What you should do
Copy out the data that follows exactly, leaving out no line.

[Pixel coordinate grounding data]
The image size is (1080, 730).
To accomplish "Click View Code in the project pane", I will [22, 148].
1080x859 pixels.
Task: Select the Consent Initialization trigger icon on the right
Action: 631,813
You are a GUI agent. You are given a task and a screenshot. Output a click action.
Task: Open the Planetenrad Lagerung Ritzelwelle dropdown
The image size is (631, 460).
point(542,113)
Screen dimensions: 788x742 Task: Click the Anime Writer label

Expected output
The image size is (1080, 730).
To accomplish "Click View Code in the project pane", I will [22, 148].
1080x859 pixels.
Task: Select the Consent Initialization trigger icon on the right
Action: 631,813
You are a GUI agent. You are given a task and a screenshot. Output a click action.
Task: Open the Planetenrad Lagerung Ritzelwelle dropdown
The image size is (631, 460).
point(542,113)
Screen dimensions: 788x742 Task: Click the Anime Writer label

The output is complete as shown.